*What the task asks*:
Reproduce verbatim the stretch from the start of the records through the line that contains "Click left arrow", with both ends included.

Word and element location records:

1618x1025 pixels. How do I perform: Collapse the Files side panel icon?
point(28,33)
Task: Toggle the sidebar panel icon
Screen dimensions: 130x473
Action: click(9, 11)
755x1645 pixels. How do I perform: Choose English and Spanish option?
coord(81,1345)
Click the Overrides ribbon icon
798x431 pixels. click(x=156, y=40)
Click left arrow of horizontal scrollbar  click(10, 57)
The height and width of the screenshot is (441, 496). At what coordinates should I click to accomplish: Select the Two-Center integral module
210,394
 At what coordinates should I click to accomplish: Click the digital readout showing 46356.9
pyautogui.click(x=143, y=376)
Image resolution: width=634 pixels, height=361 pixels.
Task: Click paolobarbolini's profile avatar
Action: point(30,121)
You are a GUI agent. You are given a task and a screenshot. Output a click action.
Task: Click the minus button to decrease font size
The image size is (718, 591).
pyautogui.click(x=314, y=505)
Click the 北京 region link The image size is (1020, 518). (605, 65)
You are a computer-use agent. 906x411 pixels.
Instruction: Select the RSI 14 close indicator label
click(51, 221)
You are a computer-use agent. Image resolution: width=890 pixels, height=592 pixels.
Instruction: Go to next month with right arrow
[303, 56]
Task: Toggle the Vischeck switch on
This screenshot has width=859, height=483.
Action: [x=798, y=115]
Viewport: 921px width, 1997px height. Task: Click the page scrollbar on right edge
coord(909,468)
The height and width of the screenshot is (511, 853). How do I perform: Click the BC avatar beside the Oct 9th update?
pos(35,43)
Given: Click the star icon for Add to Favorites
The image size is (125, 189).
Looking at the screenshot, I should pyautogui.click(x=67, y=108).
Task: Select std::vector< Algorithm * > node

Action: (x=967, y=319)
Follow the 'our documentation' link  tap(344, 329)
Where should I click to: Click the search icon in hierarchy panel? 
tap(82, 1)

*Answer to the task*:
1618x1025 pixels. How do I perform: Collapse the Files side panel icon?
point(28,33)
Task: Toggle the sidebar panel icon
Screen dimensions: 130x473
Action: click(9, 11)
755x1645 pixels. How do I perform: Choose English and Spanish option?
coord(81,1345)
Click the Overrides ribbon icon
798x431 pixels. click(x=156, y=40)
Click left arrow of horizontal scrollbar  click(10, 57)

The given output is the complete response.